The answer must consist of every record below, reproduced exactly.

→ INFORMATION PROVIDED
════════════════════
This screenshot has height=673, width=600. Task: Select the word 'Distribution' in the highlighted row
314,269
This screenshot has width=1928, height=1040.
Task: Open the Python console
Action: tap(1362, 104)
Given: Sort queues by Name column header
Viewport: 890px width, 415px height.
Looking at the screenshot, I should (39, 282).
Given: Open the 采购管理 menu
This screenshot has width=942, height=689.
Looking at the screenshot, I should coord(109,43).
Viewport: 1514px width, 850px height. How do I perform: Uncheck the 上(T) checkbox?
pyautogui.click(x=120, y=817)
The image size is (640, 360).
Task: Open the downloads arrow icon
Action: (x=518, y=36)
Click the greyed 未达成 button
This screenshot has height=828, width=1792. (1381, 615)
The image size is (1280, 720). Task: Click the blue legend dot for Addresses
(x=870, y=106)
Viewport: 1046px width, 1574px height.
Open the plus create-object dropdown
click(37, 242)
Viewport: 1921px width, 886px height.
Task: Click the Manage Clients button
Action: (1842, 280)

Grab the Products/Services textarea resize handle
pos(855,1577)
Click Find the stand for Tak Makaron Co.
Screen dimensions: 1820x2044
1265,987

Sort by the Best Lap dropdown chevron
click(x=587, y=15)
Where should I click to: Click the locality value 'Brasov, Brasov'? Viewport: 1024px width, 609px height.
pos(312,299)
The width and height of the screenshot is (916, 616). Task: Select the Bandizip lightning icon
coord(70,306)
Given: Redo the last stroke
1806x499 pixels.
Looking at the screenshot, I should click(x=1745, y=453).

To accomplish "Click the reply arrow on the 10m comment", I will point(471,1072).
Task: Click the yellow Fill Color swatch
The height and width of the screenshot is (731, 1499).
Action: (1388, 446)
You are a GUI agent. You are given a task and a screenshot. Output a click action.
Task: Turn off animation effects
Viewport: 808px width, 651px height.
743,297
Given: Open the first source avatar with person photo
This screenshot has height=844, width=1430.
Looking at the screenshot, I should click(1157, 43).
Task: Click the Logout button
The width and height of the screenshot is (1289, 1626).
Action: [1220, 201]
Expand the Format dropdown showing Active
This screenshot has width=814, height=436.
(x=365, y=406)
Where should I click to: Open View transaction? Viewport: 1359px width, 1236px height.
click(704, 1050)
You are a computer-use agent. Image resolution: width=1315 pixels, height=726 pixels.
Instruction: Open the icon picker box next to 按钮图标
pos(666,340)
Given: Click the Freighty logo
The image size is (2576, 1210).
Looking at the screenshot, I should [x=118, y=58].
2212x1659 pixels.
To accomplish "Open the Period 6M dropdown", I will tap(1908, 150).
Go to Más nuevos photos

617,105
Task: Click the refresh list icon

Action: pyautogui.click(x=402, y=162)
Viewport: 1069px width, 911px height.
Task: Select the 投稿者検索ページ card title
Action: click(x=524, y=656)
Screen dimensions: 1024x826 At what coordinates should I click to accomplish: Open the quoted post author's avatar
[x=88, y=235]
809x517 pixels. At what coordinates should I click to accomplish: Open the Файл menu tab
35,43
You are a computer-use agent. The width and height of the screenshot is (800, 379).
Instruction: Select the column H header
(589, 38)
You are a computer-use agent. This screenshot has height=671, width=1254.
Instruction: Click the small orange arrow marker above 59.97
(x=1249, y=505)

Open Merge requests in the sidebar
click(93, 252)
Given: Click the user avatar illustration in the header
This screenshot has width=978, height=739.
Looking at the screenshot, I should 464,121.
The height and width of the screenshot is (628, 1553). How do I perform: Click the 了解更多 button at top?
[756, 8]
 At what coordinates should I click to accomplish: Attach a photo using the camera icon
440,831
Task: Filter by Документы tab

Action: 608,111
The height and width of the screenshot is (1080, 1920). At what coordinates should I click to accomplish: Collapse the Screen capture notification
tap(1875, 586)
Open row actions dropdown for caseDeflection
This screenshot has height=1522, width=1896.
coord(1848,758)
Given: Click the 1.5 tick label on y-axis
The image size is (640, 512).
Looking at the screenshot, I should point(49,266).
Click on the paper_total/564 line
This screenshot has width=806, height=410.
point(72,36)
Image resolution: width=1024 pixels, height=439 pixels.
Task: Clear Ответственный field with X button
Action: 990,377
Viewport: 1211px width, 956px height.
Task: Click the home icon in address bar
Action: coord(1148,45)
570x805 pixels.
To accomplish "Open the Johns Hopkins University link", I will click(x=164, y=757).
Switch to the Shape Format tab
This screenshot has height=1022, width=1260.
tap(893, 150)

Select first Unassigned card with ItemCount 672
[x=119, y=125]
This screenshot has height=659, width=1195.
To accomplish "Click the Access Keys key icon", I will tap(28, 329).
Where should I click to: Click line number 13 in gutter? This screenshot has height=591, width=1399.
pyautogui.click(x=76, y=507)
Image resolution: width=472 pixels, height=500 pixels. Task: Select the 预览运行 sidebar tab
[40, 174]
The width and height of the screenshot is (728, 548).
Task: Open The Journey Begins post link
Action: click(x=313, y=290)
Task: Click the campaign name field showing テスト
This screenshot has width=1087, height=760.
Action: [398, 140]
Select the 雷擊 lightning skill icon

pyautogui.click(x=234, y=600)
════════════════════
→ TASK SOLUTION
This screenshot has height=673, width=600. Task: Select the word 'Distribution' in the highlighted row
314,269
This screenshot has width=1928, height=1040.
Task: Open the Python console
Action: tap(1362, 104)
Given: Sort queues by Name column header
Viewport: 890px width, 415px height.
Looking at the screenshot, I should (39, 282).
Given: Open the 采购管理 menu
This screenshot has width=942, height=689.
Looking at the screenshot, I should coord(109,43).
Viewport: 1514px width, 850px height. How do I perform: Uncheck the 上(T) checkbox?
pyautogui.click(x=120, y=817)
The image size is (640, 360).
Task: Open the downloads arrow icon
Action: (x=518, y=36)
Click the greyed 未达成 button
This screenshot has height=828, width=1792. (1381, 615)
The image size is (1280, 720). Task: Click the blue legend dot for Addresses
(x=870, y=106)
Viewport: 1046px width, 1574px height.
Open the plus create-object dropdown
click(37, 242)
Viewport: 1921px width, 886px height.
Task: Click the Manage Clients button
Action: (1842, 280)

Grab the Products/Services textarea resize handle
pos(855,1577)
Click Find the stand for Tak Makaron Co.
Screen dimensions: 1820x2044
1265,987

Sort by the Best Lap dropdown chevron
click(x=587, y=15)
Where should I click to: Click the locality value 'Brasov, Brasov'? Viewport: 1024px width, 609px height.
pos(312,299)
The width and height of the screenshot is (916, 616). Task: Select the Bandizip lightning icon
coord(70,306)
Given: Redo the last stroke
1806x499 pixels.
Looking at the screenshot, I should click(x=1745, y=453).

To accomplish "Click the reply arrow on the 10m comment", I will point(471,1072).
Task: Click the yellow Fill Color swatch
The height and width of the screenshot is (731, 1499).
Action: (1388, 446)
You are a GUI agent. You are given a task and a screenshot. Output a click action.
Task: Turn off animation effects
Viewport: 808px width, 651px height.
743,297
Given: Open the first source avatar with person photo
This screenshot has height=844, width=1430.
Looking at the screenshot, I should click(1157, 43).
Task: Click the Logout button
The width and height of the screenshot is (1289, 1626).
Action: [1220, 201]
Expand the Format dropdown showing Active
This screenshot has width=814, height=436.
(x=365, y=406)
Where should I click to: Open View transaction? Viewport: 1359px width, 1236px height.
click(704, 1050)
You are a computer-use agent. Image resolution: width=1315 pixels, height=726 pixels.
Instruction: Open the icon picker box next to 按钮图标
pos(666,340)
Given: Click the Freighty logo
The image size is (2576, 1210).
Looking at the screenshot, I should [x=118, y=58].
2212x1659 pixels.
To accomplish "Open the Period 6M dropdown", I will tap(1908, 150).
Go to Más nuevos photos

617,105
Task: Click the refresh list icon

Action: pyautogui.click(x=402, y=162)
Viewport: 1069px width, 911px height.
Task: Select the 投稿者検索ページ card title
Action: click(x=524, y=656)
Screen dimensions: 1024x826 At what coordinates should I click to accomplish: Open the quoted post author's avatar
[x=88, y=235]
809x517 pixels. At what coordinates should I click to accomplish: Open the Файл menu tab
35,43
You are a computer-use agent. The width and height of the screenshot is (800, 379).
Instruction: Select the column H header
(589, 38)
You are a computer-use agent. This screenshot has height=671, width=1254.
Instruction: Click the small orange arrow marker above 59.97
(x=1249, y=505)

Open Merge requests in the sidebar
click(93, 252)
Given: Click the user avatar illustration in the header
This screenshot has width=978, height=739.
Looking at the screenshot, I should 464,121.
The height and width of the screenshot is (628, 1553). How do I perform: Click the 了解更多 button at top?
[756, 8]
 At what coordinates should I click to accomplish: Attach a photo using the camera icon
440,831
Task: Filter by Документы tab

Action: 608,111
The height and width of the screenshot is (1080, 1920). At what coordinates should I click to accomplish: Collapse the Screen capture notification
tap(1875, 586)
Open row actions dropdown for caseDeflection
This screenshot has height=1522, width=1896.
coord(1848,758)
Given: Click the 1.5 tick label on y-axis
The image size is (640, 512).
Looking at the screenshot, I should point(49,266).
Click on the paper_total/564 line
This screenshot has width=806, height=410.
point(72,36)
Image resolution: width=1024 pixels, height=439 pixels.
Task: Clear Ответственный field with X button
Action: 990,377
Viewport: 1211px width, 956px height.
Task: Click the home icon in address bar
Action: coord(1148,45)
570x805 pixels.
To accomplish "Open the Johns Hopkins University link", I will click(x=164, y=757).
Switch to the Shape Format tab
This screenshot has height=1022, width=1260.
tap(893, 150)

Select first Unassigned card with ItemCount 672
[x=119, y=125]
This screenshot has height=659, width=1195.
To accomplish "Click the Access Keys key icon", I will tap(28, 329).
Where should I click to: Click line number 13 in gutter? This screenshot has height=591, width=1399.
pyautogui.click(x=76, y=507)
Image resolution: width=472 pixels, height=500 pixels. Task: Select the 预览运行 sidebar tab
[40, 174]
The width and height of the screenshot is (728, 548).
Task: Open The Journey Begins post link
Action: click(x=313, y=290)
Task: Click the campaign name field showing テスト
This screenshot has width=1087, height=760.
Action: [398, 140]
Select the 雷擊 lightning skill icon

pyautogui.click(x=234, y=600)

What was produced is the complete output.